### Stored data
========
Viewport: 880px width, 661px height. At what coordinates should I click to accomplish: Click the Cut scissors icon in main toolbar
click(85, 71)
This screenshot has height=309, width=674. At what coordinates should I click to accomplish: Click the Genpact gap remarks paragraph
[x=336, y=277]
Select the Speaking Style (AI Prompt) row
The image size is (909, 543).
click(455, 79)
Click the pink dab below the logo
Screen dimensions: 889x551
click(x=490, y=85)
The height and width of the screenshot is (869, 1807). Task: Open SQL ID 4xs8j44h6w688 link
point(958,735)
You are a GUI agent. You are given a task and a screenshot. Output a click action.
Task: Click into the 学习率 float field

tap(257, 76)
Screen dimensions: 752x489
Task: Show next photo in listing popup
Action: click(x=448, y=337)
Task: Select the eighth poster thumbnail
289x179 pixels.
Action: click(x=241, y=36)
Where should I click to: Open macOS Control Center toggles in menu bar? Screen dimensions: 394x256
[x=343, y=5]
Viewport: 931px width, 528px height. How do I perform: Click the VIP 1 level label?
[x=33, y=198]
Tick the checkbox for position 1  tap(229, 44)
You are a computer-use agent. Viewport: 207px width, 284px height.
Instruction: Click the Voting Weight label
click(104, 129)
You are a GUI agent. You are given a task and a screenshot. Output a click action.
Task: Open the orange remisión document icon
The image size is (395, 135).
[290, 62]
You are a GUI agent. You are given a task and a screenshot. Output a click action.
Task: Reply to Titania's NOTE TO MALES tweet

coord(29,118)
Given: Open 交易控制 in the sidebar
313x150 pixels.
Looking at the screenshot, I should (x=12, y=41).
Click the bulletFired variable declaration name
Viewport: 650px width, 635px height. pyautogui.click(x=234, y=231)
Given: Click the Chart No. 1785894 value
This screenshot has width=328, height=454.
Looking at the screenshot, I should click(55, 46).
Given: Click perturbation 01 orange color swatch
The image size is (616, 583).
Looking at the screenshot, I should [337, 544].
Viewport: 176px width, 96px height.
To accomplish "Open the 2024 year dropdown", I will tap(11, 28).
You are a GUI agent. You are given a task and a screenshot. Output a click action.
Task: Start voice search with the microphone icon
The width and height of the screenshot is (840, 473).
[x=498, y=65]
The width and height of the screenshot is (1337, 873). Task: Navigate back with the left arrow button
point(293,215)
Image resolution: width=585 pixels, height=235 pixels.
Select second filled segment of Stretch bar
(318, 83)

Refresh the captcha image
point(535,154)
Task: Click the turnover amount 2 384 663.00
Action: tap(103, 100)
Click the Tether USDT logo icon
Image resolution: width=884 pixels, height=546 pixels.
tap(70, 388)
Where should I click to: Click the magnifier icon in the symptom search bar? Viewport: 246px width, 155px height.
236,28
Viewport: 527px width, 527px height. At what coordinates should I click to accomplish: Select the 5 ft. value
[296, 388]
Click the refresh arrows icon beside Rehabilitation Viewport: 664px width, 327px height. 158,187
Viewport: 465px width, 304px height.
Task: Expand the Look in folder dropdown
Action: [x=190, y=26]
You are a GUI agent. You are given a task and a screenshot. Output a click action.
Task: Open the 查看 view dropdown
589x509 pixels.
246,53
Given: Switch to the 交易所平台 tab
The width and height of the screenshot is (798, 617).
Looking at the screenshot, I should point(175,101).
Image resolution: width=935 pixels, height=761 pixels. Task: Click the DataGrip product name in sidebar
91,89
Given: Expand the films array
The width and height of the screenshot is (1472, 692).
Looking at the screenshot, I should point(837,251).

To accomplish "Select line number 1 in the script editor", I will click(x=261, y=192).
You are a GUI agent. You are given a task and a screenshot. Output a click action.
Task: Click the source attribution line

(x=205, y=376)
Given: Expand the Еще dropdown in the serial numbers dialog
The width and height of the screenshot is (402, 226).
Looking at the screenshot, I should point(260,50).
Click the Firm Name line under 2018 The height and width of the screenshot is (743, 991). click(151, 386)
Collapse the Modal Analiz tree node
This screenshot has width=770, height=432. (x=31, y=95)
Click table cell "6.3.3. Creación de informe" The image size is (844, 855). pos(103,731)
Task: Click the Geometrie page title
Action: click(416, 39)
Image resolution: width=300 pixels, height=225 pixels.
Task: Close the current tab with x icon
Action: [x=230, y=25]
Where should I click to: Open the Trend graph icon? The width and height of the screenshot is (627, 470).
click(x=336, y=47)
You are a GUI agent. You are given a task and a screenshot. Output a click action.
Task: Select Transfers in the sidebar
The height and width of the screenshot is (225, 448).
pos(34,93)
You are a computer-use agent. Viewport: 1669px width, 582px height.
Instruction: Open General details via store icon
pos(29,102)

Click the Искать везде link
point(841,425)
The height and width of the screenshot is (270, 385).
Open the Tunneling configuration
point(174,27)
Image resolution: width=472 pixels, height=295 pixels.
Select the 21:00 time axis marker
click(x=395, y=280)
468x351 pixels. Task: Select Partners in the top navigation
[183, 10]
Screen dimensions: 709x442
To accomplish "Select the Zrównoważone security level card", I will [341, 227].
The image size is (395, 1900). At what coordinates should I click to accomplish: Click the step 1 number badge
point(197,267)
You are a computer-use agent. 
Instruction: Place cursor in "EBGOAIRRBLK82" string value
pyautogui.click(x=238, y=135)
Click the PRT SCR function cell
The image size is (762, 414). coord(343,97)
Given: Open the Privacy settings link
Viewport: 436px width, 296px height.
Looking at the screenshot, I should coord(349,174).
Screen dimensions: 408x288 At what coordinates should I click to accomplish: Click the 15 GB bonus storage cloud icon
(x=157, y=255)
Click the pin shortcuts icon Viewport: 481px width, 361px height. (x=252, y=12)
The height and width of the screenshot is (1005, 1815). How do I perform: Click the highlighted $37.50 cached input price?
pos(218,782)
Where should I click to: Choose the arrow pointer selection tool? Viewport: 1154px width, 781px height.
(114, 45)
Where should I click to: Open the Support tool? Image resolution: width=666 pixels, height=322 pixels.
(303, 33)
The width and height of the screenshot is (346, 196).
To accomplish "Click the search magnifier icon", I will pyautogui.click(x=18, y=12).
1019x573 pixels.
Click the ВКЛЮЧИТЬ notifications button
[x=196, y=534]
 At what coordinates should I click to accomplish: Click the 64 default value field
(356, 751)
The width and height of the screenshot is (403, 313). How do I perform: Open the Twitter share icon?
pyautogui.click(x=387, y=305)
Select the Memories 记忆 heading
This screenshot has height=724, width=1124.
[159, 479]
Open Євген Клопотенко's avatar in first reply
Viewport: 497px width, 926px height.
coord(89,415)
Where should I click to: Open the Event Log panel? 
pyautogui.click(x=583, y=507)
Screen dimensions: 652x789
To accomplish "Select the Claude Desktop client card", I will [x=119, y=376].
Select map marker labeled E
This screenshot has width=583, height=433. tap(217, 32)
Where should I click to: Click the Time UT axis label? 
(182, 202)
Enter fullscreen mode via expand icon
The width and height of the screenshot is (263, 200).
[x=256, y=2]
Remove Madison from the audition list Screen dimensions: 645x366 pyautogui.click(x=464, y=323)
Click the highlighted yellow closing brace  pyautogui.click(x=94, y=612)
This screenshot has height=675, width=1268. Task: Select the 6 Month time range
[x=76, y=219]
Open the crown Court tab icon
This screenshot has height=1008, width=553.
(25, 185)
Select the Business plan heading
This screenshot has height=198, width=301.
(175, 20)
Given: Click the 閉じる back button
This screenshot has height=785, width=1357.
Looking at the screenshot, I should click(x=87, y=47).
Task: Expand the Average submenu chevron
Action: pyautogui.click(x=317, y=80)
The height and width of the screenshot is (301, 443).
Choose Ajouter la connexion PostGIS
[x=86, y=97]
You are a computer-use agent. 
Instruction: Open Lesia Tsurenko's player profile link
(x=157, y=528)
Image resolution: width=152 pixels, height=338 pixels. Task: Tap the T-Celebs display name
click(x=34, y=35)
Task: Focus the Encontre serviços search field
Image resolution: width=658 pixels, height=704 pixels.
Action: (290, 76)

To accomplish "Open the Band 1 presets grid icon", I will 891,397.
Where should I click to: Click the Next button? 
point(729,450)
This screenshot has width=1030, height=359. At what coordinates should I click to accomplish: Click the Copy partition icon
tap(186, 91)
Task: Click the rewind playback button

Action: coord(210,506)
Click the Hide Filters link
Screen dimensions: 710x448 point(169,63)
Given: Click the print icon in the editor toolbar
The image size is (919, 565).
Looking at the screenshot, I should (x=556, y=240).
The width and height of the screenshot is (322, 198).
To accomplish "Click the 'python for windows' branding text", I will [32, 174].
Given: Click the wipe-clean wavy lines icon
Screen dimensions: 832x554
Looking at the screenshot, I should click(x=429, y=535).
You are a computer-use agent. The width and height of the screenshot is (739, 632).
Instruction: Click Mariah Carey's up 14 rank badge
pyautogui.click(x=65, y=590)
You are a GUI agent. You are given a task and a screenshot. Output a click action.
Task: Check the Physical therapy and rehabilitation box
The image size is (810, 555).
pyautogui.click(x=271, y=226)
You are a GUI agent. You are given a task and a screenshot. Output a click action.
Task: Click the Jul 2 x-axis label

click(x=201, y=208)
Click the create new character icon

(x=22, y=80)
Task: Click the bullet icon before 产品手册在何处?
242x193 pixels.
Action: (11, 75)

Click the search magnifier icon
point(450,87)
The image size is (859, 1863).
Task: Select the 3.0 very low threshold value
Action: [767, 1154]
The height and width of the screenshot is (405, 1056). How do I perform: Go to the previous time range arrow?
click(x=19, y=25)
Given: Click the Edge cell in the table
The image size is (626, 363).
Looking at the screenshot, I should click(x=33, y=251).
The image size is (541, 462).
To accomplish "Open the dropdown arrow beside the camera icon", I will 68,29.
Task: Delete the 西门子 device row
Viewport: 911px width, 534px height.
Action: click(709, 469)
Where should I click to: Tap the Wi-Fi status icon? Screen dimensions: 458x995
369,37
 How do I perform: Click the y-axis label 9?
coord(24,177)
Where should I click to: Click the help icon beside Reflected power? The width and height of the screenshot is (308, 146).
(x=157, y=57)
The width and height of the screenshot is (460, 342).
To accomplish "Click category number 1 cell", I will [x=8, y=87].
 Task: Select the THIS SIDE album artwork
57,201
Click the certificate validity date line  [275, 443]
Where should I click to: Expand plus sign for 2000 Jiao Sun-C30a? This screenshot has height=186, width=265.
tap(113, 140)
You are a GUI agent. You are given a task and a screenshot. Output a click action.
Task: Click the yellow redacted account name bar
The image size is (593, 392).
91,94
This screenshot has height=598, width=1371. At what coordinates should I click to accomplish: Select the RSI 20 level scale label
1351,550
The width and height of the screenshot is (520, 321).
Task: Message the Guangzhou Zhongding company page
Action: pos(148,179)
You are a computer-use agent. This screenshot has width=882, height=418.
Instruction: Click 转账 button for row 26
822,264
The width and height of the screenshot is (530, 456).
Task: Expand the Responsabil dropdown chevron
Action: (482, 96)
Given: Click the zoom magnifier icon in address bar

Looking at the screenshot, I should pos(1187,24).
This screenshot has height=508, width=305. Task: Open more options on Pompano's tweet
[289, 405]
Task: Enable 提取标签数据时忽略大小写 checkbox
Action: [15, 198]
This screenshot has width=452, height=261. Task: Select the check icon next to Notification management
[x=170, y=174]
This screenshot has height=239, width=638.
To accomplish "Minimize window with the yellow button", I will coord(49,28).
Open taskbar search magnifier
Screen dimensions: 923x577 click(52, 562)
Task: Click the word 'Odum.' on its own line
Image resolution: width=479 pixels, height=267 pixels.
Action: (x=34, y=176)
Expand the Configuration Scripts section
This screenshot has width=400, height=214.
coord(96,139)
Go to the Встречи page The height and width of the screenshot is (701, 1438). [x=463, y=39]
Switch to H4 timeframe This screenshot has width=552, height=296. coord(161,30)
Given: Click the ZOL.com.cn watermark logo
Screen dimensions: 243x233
========
### Prompt
Your task is to restate, word for word, the lines from the beginning of the records to the line with "Select the Speaking Style (AI Prompt) row", inclusive.

### Solution
Viewport: 880px width, 661px height. At what coordinates should I click to accomplish: Click the Cut scissors icon in main toolbar
click(85, 71)
This screenshot has height=309, width=674. At what coordinates should I click to accomplish: Click the Genpact gap remarks paragraph
[x=336, y=277]
Select the Speaking Style (AI Prompt) row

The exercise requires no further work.